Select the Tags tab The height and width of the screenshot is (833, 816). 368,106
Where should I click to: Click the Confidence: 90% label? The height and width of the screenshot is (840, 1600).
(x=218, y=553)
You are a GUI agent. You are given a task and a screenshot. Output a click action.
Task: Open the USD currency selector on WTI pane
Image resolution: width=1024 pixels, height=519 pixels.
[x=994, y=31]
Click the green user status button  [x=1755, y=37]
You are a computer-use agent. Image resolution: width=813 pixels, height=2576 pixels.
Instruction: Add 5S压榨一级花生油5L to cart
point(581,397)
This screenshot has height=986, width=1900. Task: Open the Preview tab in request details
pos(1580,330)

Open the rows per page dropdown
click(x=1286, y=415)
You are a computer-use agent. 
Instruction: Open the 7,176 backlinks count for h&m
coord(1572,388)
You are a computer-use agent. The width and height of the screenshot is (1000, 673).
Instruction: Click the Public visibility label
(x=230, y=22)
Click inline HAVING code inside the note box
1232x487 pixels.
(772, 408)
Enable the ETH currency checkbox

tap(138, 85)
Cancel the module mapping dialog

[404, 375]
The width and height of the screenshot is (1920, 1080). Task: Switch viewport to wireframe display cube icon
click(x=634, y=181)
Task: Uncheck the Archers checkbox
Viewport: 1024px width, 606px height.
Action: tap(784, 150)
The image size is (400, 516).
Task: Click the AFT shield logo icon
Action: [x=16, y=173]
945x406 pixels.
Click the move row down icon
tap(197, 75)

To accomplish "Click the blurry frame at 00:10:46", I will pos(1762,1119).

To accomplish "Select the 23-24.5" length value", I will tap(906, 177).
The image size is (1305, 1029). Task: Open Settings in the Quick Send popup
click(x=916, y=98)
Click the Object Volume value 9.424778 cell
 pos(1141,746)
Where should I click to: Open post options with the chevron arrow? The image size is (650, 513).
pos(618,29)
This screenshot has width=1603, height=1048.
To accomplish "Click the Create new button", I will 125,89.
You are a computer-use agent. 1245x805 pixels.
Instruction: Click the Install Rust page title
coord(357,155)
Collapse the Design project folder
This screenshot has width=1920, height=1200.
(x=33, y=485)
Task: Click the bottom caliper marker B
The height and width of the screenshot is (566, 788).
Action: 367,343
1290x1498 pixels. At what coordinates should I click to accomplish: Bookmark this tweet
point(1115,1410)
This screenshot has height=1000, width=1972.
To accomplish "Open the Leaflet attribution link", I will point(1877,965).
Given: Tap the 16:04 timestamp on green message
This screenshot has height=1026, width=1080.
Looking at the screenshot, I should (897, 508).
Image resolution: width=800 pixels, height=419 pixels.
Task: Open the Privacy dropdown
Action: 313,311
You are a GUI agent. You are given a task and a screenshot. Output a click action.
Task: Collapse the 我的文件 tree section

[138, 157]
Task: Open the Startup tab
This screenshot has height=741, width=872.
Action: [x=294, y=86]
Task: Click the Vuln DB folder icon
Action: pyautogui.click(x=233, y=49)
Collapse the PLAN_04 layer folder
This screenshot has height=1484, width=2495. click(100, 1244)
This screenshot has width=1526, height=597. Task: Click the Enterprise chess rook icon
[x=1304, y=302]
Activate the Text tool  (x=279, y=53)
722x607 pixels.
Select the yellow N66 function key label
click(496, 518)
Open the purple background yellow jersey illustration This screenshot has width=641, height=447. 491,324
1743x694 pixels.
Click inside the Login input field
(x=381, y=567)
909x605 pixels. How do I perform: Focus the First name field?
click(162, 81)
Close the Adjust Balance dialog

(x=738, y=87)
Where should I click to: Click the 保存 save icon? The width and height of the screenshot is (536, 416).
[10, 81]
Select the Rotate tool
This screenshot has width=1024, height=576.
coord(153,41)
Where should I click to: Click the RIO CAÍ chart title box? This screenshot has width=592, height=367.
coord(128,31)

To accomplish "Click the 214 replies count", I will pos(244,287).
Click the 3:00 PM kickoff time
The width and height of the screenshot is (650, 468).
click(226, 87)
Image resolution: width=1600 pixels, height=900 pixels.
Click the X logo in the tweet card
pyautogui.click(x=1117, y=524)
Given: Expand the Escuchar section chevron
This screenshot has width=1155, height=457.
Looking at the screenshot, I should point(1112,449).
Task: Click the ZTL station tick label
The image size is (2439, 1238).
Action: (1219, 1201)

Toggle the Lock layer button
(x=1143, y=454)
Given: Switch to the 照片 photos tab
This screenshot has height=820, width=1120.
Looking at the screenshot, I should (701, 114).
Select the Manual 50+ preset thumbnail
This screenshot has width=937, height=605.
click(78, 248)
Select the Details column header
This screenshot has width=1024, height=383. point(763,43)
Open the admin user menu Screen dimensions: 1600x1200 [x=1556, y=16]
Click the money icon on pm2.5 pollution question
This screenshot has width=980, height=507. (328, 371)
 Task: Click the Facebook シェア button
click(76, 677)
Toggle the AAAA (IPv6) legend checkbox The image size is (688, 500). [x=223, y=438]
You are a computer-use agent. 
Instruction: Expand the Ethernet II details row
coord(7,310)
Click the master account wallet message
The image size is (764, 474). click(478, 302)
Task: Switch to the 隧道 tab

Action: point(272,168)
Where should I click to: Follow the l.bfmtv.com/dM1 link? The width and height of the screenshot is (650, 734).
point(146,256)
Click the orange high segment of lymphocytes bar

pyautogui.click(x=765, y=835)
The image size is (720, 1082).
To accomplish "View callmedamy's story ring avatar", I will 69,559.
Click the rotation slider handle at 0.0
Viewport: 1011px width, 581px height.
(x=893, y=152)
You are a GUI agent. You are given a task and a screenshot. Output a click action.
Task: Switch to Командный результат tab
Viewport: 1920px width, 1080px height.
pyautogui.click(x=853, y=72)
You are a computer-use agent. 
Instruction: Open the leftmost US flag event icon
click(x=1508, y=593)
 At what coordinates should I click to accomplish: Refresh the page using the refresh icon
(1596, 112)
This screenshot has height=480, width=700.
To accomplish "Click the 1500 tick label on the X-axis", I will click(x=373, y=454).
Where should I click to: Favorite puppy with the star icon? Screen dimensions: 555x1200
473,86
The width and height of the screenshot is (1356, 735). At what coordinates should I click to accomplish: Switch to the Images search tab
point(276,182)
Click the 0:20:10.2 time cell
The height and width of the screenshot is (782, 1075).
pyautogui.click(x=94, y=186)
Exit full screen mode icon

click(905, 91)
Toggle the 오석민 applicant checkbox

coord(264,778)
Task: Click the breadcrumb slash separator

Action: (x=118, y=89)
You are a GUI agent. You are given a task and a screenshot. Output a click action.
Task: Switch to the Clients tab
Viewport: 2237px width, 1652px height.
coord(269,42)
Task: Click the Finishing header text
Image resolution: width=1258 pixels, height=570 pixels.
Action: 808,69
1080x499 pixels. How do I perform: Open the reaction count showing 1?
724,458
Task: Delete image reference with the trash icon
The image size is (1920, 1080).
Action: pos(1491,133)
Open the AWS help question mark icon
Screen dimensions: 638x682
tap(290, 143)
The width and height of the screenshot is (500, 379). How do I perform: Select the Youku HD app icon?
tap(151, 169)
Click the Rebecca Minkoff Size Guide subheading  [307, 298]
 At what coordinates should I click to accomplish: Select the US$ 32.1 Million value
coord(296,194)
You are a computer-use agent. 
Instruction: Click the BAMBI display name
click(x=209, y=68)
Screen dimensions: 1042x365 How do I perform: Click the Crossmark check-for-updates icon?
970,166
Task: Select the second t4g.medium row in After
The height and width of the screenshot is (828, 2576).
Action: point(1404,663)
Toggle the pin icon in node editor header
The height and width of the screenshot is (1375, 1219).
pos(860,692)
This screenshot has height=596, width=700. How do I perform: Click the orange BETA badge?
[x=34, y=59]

============

[EXERCISE DIRECTIONS] Pull out every line of the entries above that contains the string "folder", with case matching exactly.

[THE COMPLETED TASK]
Collapse the Design project folder
Task: Click the Vuln DB folder icon
Collapse the PLAN_04 layer folder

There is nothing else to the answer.